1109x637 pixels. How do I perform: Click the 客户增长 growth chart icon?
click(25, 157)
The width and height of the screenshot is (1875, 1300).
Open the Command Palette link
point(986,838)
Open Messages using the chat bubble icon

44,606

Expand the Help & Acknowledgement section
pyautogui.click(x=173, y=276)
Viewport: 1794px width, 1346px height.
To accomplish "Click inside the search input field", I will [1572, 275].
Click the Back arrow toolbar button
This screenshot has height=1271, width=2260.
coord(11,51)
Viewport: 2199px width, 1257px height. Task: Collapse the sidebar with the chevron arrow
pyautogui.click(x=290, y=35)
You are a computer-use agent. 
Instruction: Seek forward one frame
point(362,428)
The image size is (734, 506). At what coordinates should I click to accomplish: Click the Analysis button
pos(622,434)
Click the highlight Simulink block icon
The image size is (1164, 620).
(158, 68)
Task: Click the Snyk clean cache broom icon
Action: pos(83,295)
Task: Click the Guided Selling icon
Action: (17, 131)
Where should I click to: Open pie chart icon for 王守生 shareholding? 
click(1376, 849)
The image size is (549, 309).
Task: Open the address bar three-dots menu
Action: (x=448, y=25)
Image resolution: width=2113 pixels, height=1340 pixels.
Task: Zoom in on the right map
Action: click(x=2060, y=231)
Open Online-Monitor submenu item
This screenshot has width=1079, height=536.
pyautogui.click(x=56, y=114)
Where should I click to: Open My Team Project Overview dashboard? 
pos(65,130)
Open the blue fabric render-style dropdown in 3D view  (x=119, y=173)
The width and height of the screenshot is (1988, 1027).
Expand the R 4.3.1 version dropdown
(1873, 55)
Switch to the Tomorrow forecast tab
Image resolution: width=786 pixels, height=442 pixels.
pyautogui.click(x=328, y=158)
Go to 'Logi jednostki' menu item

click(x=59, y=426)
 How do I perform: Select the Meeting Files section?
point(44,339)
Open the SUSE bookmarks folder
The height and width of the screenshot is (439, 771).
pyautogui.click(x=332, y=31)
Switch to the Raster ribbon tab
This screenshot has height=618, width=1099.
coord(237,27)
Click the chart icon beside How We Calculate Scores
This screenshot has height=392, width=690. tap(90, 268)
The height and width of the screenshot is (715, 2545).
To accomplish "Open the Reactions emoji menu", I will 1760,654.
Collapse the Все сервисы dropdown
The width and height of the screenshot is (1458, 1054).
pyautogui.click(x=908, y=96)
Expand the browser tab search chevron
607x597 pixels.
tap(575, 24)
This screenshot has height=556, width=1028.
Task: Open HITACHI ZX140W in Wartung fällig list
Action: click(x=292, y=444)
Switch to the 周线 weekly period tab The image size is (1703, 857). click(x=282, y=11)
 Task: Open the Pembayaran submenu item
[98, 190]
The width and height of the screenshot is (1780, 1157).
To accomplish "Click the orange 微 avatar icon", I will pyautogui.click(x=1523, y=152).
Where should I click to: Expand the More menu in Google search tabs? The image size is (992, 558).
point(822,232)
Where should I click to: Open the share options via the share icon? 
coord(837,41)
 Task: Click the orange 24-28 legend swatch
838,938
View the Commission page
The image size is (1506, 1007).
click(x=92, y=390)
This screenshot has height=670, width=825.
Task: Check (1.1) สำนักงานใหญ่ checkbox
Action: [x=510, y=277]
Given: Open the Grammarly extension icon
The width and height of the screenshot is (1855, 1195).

________________________

» **INSTRUCTIONS FOR THE TASK**:
Your answer must be the full set of records above, reproduced exactly.

» **WRITTEN ANSWER**:
1109x637 pixels. How do I perform: Click the 客户增长 growth chart icon?
click(25, 157)
The width and height of the screenshot is (1875, 1300).
Open the Command Palette link
point(986,838)
Open Messages using the chat bubble icon

44,606

Expand the Help & Acknowledgement section
pyautogui.click(x=173, y=276)
Viewport: 1794px width, 1346px height.
To accomplish "Click inside the search input field", I will [1572, 275].
Click the Back arrow toolbar button
This screenshot has height=1271, width=2260.
coord(11,51)
Viewport: 2199px width, 1257px height. Task: Collapse the sidebar with the chevron arrow
pyautogui.click(x=290, y=35)
You are a computer-use agent. 
Instruction: Seek forward one frame
point(362,428)
The image size is (734, 506). At what coordinates should I click to accomplish: Click the Analysis button
pos(622,434)
Click the highlight Simulink block icon
The image size is (1164, 620).
(158, 68)
Task: Click the Snyk clean cache broom icon
Action: pos(83,295)
Task: Click the Guided Selling icon
Action: (17, 131)
Where should I click to: Open pie chart icon for 王守生 shareholding? 
click(1376, 849)
The image size is (549, 309).
Task: Open the address bar three-dots menu
Action: (x=448, y=25)
Image resolution: width=2113 pixels, height=1340 pixels.
Task: Zoom in on the right map
Action: click(x=2060, y=231)
Open Online-Monitor submenu item
This screenshot has width=1079, height=536.
pyautogui.click(x=56, y=114)
Where should I click to: Open My Team Project Overview dashboard? 
pos(65,130)
Open the blue fabric render-style dropdown in 3D view  (x=119, y=173)
The width and height of the screenshot is (1988, 1027).
Expand the R 4.3.1 version dropdown
(1873, 55)
Switch to the Tomorrow forecast tab
Image resolution: width=786 pixels, height=442 pixels.
pyautogui.click(x=328, y=158)
Go to 'Logi jednostki' menu item

click(x=59, y=426)
 How do I perform: Select the Meeting Files section?
point(44,339)
Open the SUSE bookmarks folder
The height and width of the screenshot is (439, 771).
pyautogui.click(x=332, y=31)
Switch to the Raster ribbon tab
This screenshot has height=618, width=1099.
coord(237,27)
Click the chart icon beside How We Calculate Scores
This screenshot has height=392, width=690. tap(90, 268)
The height and width of the screenshot is (715, 2545).
To accomplish "Open the Reactions emoji menu", I will 1760,654.
Collapse the Все сервисы dropdown
The width and height of the screenshot is (1458, 1054).
pyautogui.click(x=908, y=96)
Expand the browser tab search chevron
607x597 pixels.
tap(575, 24)
This screenshot has height=556, width=1028.
Task: Open HITACHI ZX140W in Wartung fällig list
Action: click(x=292, y=444)
Switch to the 周线 weekly period tab The image size is (1703, 857). click(x=282, y=11)
 Task: Open the Pembayaran submenu item
[98, 190]
The width and height of the screenshot is (1780, 1157).
To accomplish "Click the orange 微 avatar icon", I will pyautogui.click(x=1523, y=152).
Where should I click to: Expand the More menu in Google search tabs? The image size is (992, 558).
point(822,232)
Where should I click to: Open the share options via the share icon? 
coord(837,41)
 Task: Click the orange 24-28 legend swatch
838,938
View the Commission page
The image size is (1506, 1007).
click(x=92, y=390)
This screenshot has height=670, width=825.
Task: Check (1.1) สำนักงานใหญ่ checkbox
Action: [x=510, y=277]
Given: Open the Grammarly extension icon
The width and height of the screenshot is (1855, 1195).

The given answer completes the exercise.